Wanneer we ze op zij zouden zetten, samen met de angst dat wij ons speciale
zelf zullen verliezen, zouden we de Stem horen die over de waarheid tot ons
spreekt en die een weerspiegeling is van het Verzoeningsprincipe.
Met deze
inleiding herinnert Jezus ons hieraan en hij dringt erop aan dat wij de
waarheid achter onze verdedigingen zouden inzien door ons te herinneren aan de
kracht van ons denken om opnieuw te kiezen. Want het was door deze kracht dat
we geloofden dat we de Hemel konden verlaten en de leugen van het ego over
zonde, de wraak van God en onze behoefte aan een wereld waarin we ons kunnen
verbergen, te accepteren. We blijven echter volhouden in het geloven van de
leugen en rechtvaardigen dit door iedereen aan te vallen. Jezus richt zich dus
tot de kracht van ons denken in de hoop dat we naar ons gezonde verstand terugkeren
en zijn liefde kiezen in plaats van de haat van het ego.
(3:1) Herhaal de eerste fase als je merkt dat je geest afdwaalt, …
De denkgeest dwaalt niet van
zichzelf af, maar doet dat omdat wij hiervoor kiezen. Tenslotte neemt dit
afdwalen de denkgeest mee weg van zichzelf richting de wereld. In plaats van te
kijken naar onze keuze om zondig en schuldig te zijn kijken we naar de zonde en
schuld van de anderen. Voor dit afdwalen van de denkgeest waarschuwde Jezus
Helen en ons allemaal:
Je bent veel te
tolerant tegenover het afdwalen van je denkgeest en je vergoelijkt stilzwijgend
de miscreaties ervan. (T. 2. VI. 4:6)
De miscreaties zijn onze projecties en wanneer we proberen deze
oefeningen in praktijk om te zetten, te mediteren of te bidden komen ze vaak
voor in de vorm van vreemde gedachten om ons af te leiden. We moeten ons
herinneren dat zij niet zomaar ongevraagd in onze denkgeest komen. Ze zijn er
omdat wij willen dat ze er zijn als verdediging om ons voor de liefde te
beschermen.
(3:1-4) …maar tracht het grootste deel van de oefenperiode rustig maar
aandachtig te luisteren. Er wacht een boodschap op jou. Vertrouw erop dat je
haar zult ontvangen. Onthoud dat ze jou toebehoort en dat je haar wilt.

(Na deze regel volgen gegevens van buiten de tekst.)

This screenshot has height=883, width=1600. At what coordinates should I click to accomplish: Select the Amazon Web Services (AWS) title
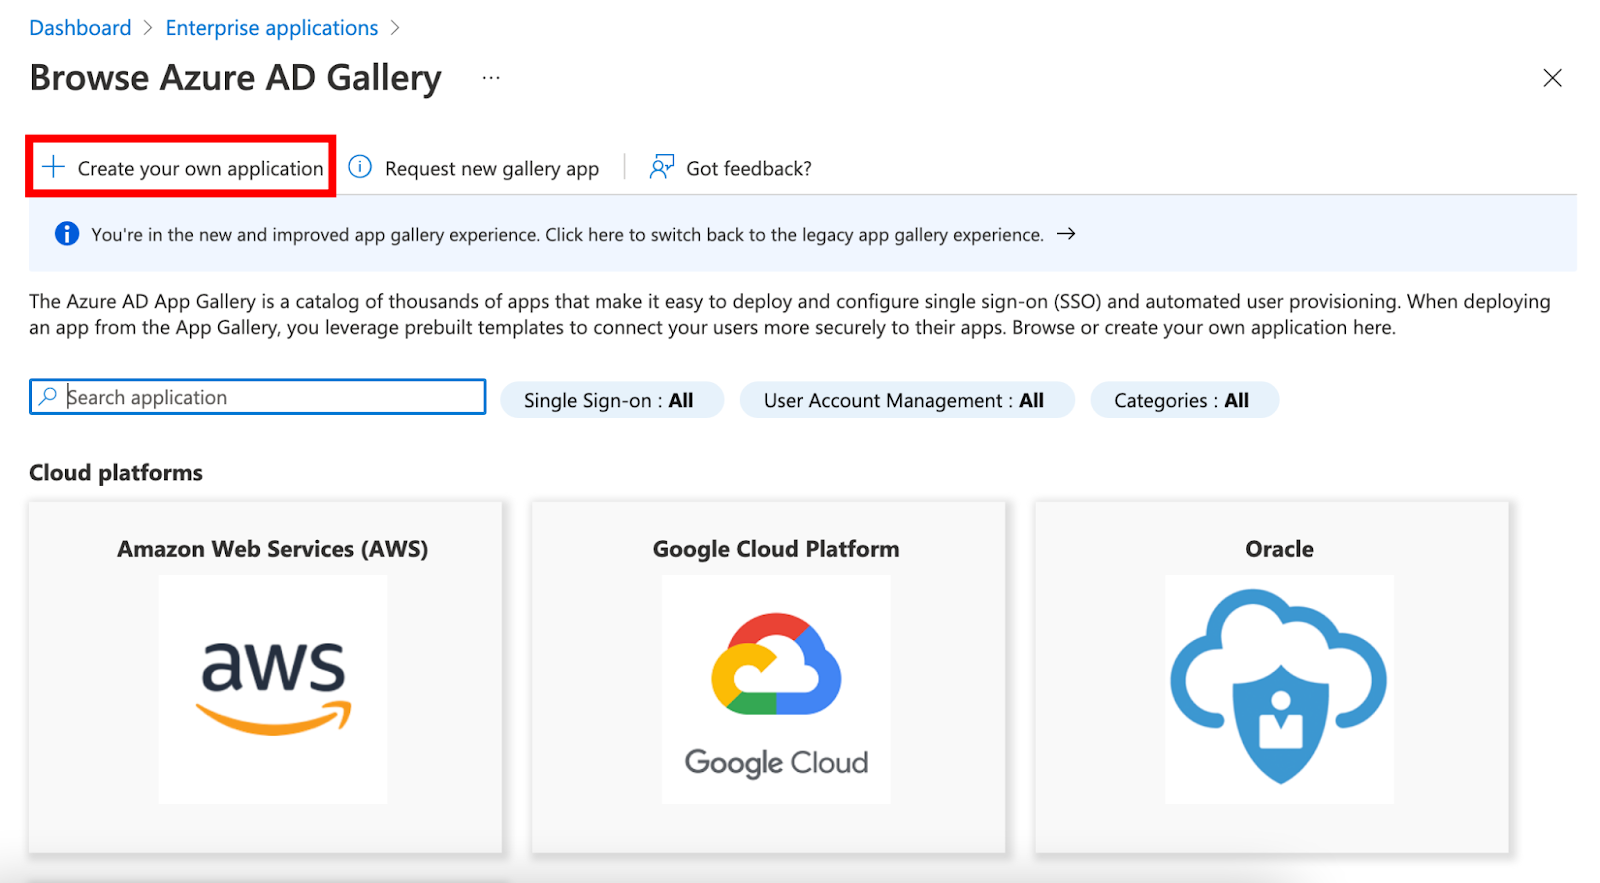point(272,549)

De laatste woorden “dat je haar
wilt’ is cruciaal. Het is deze boodschap die we moeten willen horen. Het feit is echter dat wij allemaal als de ene
Zoon in het begin gekozen hebben om haar niet
te horen, omdat het horen van de boodschap van Verzoenen – dat de afscheiding
nooit gebeurd is –het einde van ons speciale bestaan betekent. Waarom zouden
onze ego’s dan deze boodschap willen ontvangen? Als ego zijnde is dit hetzelfde
gevoel dat we in ons dagelijks leven steeds uitdrukken en naspelen. Herinner je
dat tijd een illusie is en niet lineair. Alles gebeurt tegelijk. Het komt er
dus op neer ons te realiseren dat de boodschap waarvoor wij gekozen hebben, ons
niet gelukkig maakt. Nochtans is er in onze denkgeest een andere boodschap die
ons wel degelijk geluk zal brengen: de Stem namens God is niet verdwenen; we
zijn ervan afgedwaald maar Zijn Liefde is gebleven. Jezus herinnert er ons dus
aan om waakzaam te zijn voor welke boodschap we zullen kiezen.